Applications Down Again in MBA Weekly Survey

MBA NewsLink Staff

October 17, 2018

Mortgage applications decreased sharply from one week earlier as key interest rates moved higher above 5 percent, the Mortgage Bankers Association reported this morning in its Weekly Mortgage Applications Survey for the week ending October 12.

This week's results did not include an adjustment for the Columbus Day holiday.

The Market Composite Index decreased by 7.1 percent on a seasonally adjusted basis from one week earlier. On an unadjusted basis, the Index decreased by 7 percent compared to the previous week.

The (unadjusted) Refinance Index decreased by 9 percent from the previous week. The refinance share of mortgage activity decreased to 38.1 percent of total applications from 39.0 percent the previous week.

The seasonally adjusted Purchase Index decreased by 6 percent from one week earlier. The unadjusted Purchase Index decreased 6 percent compared to the previous week and was 2 percent higher than the same week one year ago.

The FHA share of total applications decreased to 10.4 percent from 10.5 percent the week prior. The VA share of total applications increased to 10.4 percent from 10.0 percent the week prior. The USDA share of total applications remained unchanged at 0.8 percent from the week prior.

"Mortgage applications were likely impacted by both the Columbus Day holiday and the increase in rates, as we saw declines in both purchase and refinance activity. However, it's important to note that purchase activity remained 2.5 percent higher than a year ago, which is in line with our forecast for gradual gains in purchase activity this year," said Joel Kan, MBA Associate Vice President of Industry Surveys and Forecasts. "Treasury rates increased over the week, mainly as communication from Federal Reserve officials pointed to a continued path of rate hikes, based on the strength of the economy and hot job market. This pushed the 30-year fixed-rate mortgage past the 5 percent mark, increasing 5 basis points to 5.10 percent. Furthermore, four out of the five rates tracked in our survey increased."

MBA reported the average contract interest rate for 30-year fixed-rate mortgages with conforming loan balances ($453,100 or less) increased to its highest level since February 2011, 5.10 percent, from 5.05 percent, with points increasing to 0.55 from 0.51 (including the origination fee) for 80 percent loan-to-value ratio loans.
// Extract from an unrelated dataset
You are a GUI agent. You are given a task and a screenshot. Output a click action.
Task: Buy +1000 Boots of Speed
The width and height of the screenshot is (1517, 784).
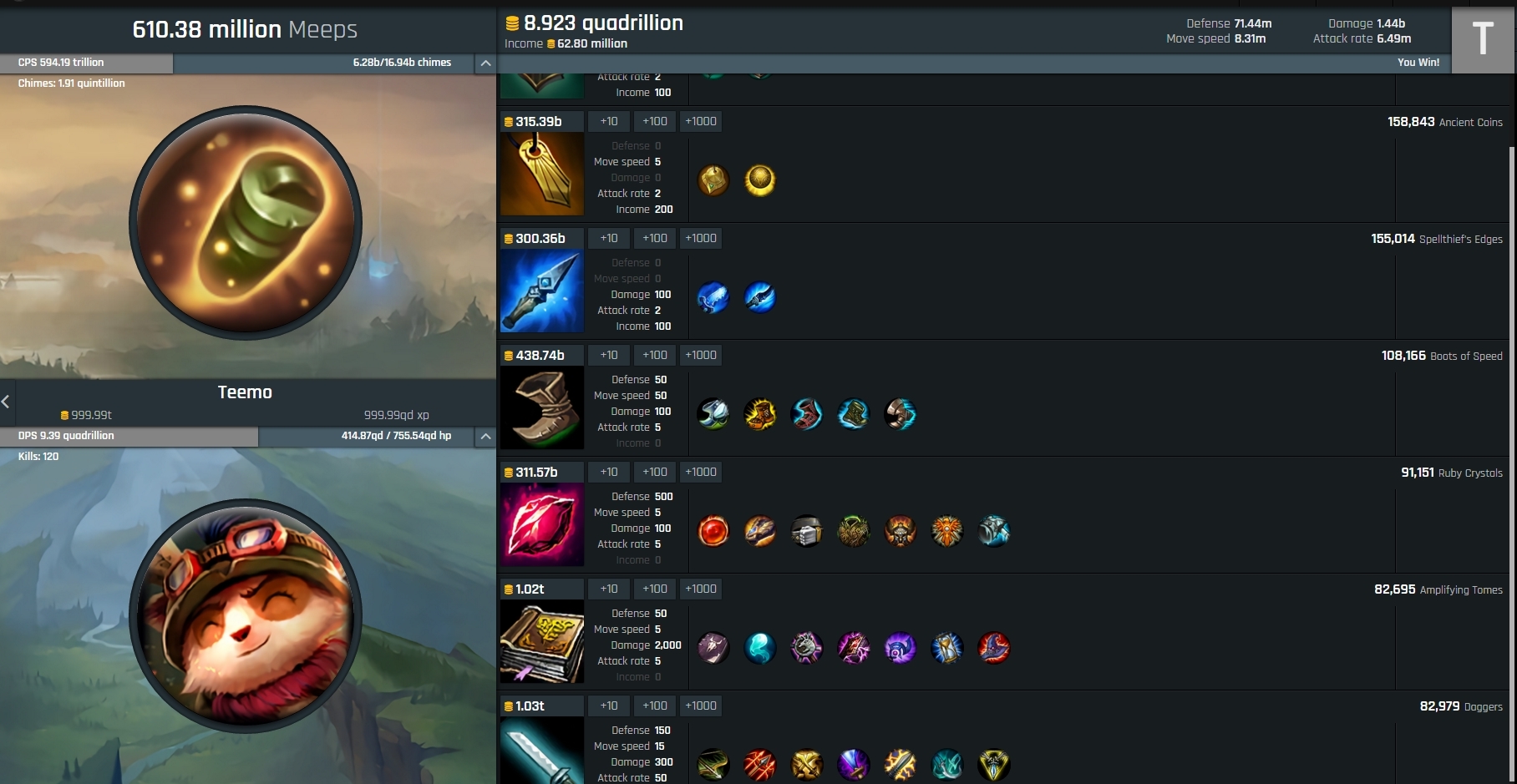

The effective rate increased from last week.

The average contract interest rate for 30-year fixed-rate mortgages with jumbo loan balances (greater than $453,100) decreased to 4.98 percent from 4.99 percent, with points decreasing to 0.34 from 0.35 (including origination fee) for 80 percent LTV loans. The effective rate decreased from last week.

The average contract interest rate for 30-year fixed-rate mortgages backed by FHA increased to its highest level since April 2011, 4.99 percent, from 4.98 percent, with points increasing to 0.69 from 0.63 (including origination fee) for 80 percent LTV loans. The effective rate increased from last week.

The average contract interest rate for 15-year fixed-rate mortgages increased to its highest level since February 2011, 4.50 percent, from 4.44 percent, with points decreasing to 0.54 from 0.58 (including origination fee) for 80 percent LTV loans. The effective rate increased from last week.

The average contract interest rate for 5/1 adjustable-rate mortgages increased to its highest level since the series began in 2011, 4.34 percent, from 4.29 percent, with points decreasing to 0.35 from 0.52 (including origination fee) for 80 percent LTV loans. The effective rate decreased from last week.

The ARM share of activity decreased to 7.1 percent of total applications.

The survey covers more than 75 percent of all U.S. retail and consumer direct residential mortgage applications and has been conducted weekly since 1990. Respondents include mortgage bankers, commercial banks and thrifts.